### Testo citato
● ● ● ●
Toscana

Le «bischerate» di Dan Brown in puro stile hollywoodiano

di Mauro BanchiniIl sostegno è stato potente. Colossali gli investimenti. Chirurgico il marketing. Pauroso il significato da prove generali di «pensiero unico in ambito globale» per un film che resta solo la traduzione hollywoodiana di un romanzo fortunato.

Niente, nel lancio del film, è stato trascurato: si è perfino inventata un’accoppiata fra il «Codice» e un’acqua minerale intitolata al nome di una santa che, per la Chiesa, è madre della Madonna: ovvero la nonna di Gesù, che – per il «Codice» – è quel tizio che non morì in croce ma sposò Maddalena, la mise incinta avendo figli che fondarono la dinastia dei re di Francia. Quei fetentoni del Vaticano da duemila anni ne fanno di cotte e di crude uccidendo e seviziando solo per nascondere una verità che adesso è alla portata di tutti; basta comprare una bottiglia «Sant’Anna di Vinadio» (l’acqua) vincendo un viaggio a Parigi «sulle orme del Codice da Vinci». In effetti ci sarebbe da non comprarla proprio, quella bottiglia.

Appena smorzato da tutte le vicende che, in Italia, sono accadute negli ultimi giorni, la corazzata «Codice-Potenkim» è andata alla grande: i volti di Leonardo e della Gioconda finiti dappertutto, articoli, inchieste, servizi, interviste; paginate su giornali di opinione o popolari; rubriche tv scatenate, tg coinvolti in un’operazione commerciale che difficilmente rivedremo e che fa impressione per la potenza di fuoco messa in campo. Sotto tiro la Chiesa e alcuni suoi settori. Ma sotto tiro qualcosa di assai più importante rispetto alla dimensione «clericale»: il tentativo, non certo nuovo nella storia ma adesso condotto con le tecniche del multimarketing globalizzato, di demolire Cristo e il suo messaggio di speranza. Che a qualcuno faccia comodo?

Non sono mancate reazioni in attesa di vedere come il grande pubblico avrà reagito alla potenza di fuoco di chi, su Cristo, pensa di continuare a trarre valanghe di dollari: chi punta sul boicottaggio e chi si limita a fare affidamento sulla maturità delle persone. Come al solito, la «vite» finisce per avvitarsi da sola in un processo notissimo: parlatene; parlatene anche male, ma parlatene. E il gioco è fatto.

È stato un professore toscano – con un curriculum di «destra» ma capace di gridare «cose di sinistra» così pesanti da mettere in imbarazzo una «sinistra» che spesso, al contrario, fa «cose di destra» – è stato il professor Franco Cardini a prendersi il gusto di demolire l’operazione «Codice».
● ● ● ●
### Righe di dati

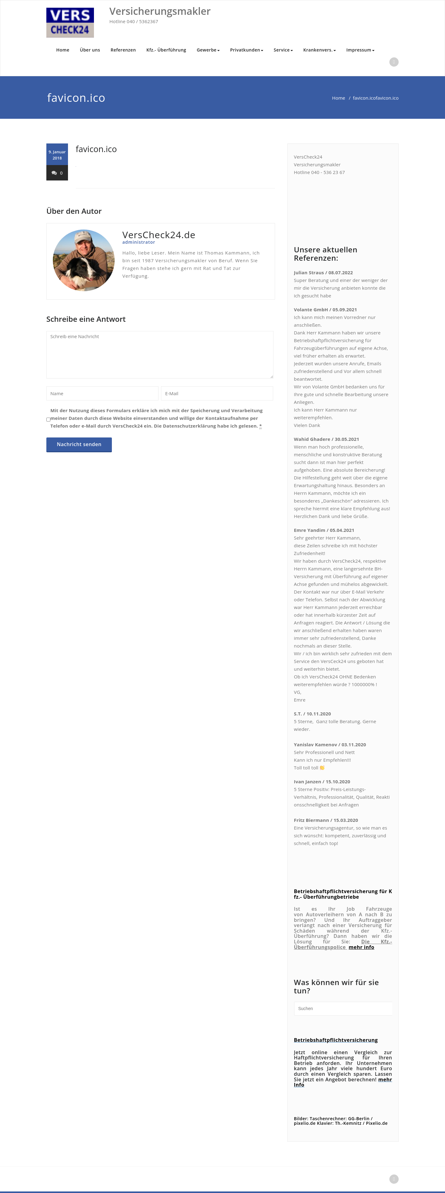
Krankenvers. (319, 50)
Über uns (90, 50)
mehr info (361, 947)
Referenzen (123, 50)
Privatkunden (246, 50)
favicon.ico (364, 98)
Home (63, 50)
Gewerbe (208, 50)
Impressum (360, 50)
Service (283, 50)
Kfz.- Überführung (166, 50)
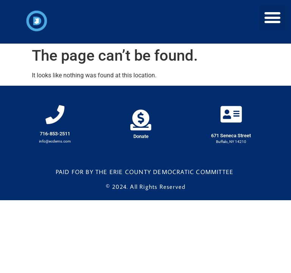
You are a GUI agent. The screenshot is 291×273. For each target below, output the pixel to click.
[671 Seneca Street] (231, 114)
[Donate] (140, 120)
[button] (273, 17)
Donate (141, 136)
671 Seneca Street (231, 135)
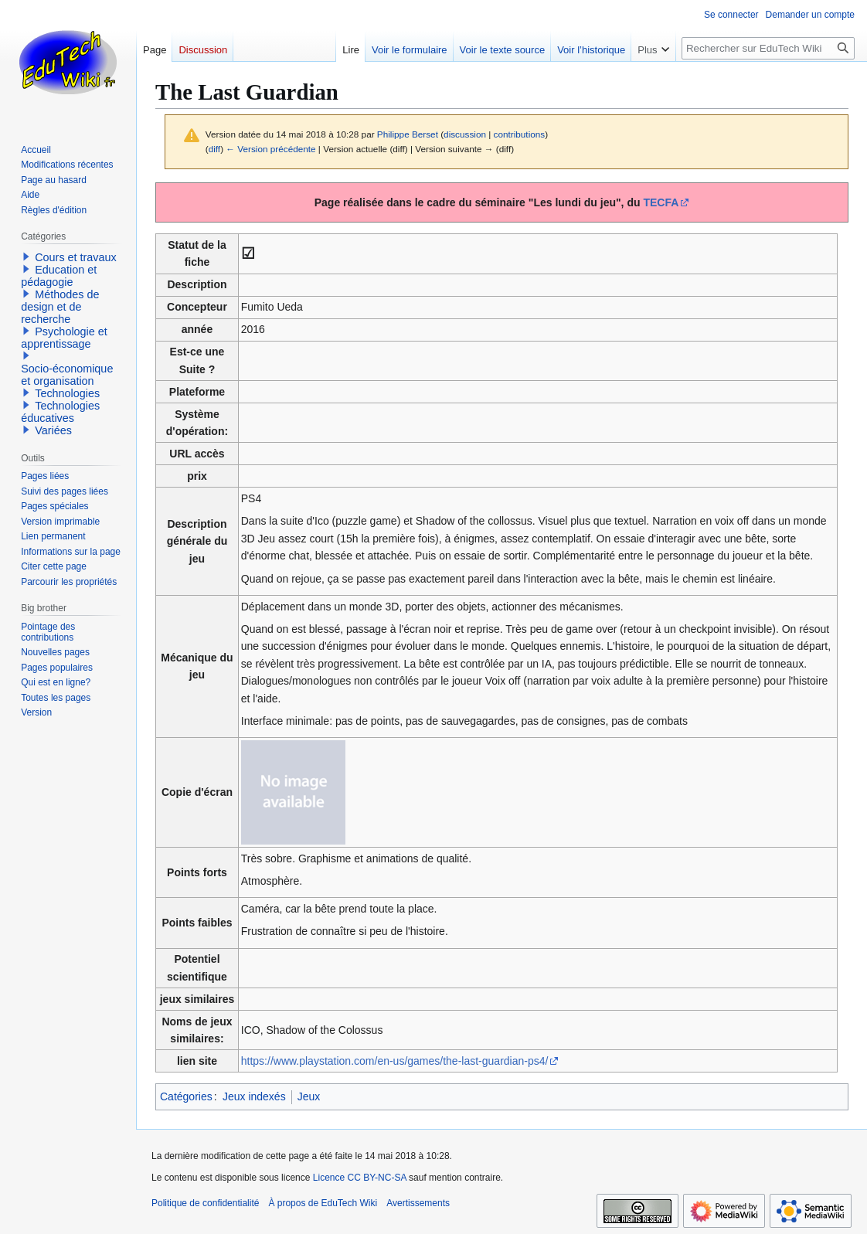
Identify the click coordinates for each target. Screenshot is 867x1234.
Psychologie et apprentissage (64, 337)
● ● ● ●
### Consegna
Rispondi a queste domande sul testo citato:
1. Quale acqua minerale è stata abbinata al lancio del film?
2. Di chi sono i volti che, secondo il testo, sono finiti dappertutto?
3. Quale professore toscano si è preso il gusto di demolire l'operazione «Codice»?

### Soluzione
1. Sant'Anna di Vinadio.
2. Di Leonardo e della Gioconda.
3. Franco Cardini.